Data excerpts:
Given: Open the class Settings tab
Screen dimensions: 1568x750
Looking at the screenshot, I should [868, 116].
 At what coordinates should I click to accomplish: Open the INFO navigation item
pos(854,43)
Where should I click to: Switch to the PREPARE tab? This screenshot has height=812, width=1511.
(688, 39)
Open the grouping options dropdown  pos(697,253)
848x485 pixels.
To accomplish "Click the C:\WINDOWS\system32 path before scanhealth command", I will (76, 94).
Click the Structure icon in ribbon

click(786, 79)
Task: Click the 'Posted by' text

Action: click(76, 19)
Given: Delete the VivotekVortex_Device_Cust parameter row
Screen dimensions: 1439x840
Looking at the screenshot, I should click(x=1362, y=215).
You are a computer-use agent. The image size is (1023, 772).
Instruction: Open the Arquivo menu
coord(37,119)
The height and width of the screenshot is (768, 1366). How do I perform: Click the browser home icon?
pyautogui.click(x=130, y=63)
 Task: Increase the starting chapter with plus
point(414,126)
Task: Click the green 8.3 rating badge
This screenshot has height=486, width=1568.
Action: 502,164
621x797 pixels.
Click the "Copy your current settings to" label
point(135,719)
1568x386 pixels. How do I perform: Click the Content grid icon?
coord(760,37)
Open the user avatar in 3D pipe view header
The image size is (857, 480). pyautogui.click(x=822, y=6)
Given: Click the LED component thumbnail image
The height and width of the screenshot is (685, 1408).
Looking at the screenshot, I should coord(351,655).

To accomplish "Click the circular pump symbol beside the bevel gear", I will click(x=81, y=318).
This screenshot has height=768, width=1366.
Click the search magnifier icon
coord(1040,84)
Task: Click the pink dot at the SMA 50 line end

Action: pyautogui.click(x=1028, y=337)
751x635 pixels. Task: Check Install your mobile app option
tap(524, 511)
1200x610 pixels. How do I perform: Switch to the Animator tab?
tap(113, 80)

### [EXERCISE OBJECTIVE]
Please write out the lines that run from the one with "The height and width of the screenshot is (685, 1408)." to the end of the records, both included, exactly as they appear.

### [TASK ANSWER]
The height and width of the screenshot is (685, 1408).
Looking at the screenshot, I should coord(351,655).

To accomplish "Click the circular pump symbol beside the bevel gear", I will click(x=81, y=318).
This screenshot has height=768, width=1366.
Click the search magnifier icon
coord(1040,84)
Task: Click the pink dot at the SMA 50 line end

Action: pyautogui.click(x=1028, y=337)
751x635 pixels. Task: Check Install your mobile app option
tap(524, 511)
1200x610 pixels. How do I perform: Switch to the Animator tab?
tap(113, 80)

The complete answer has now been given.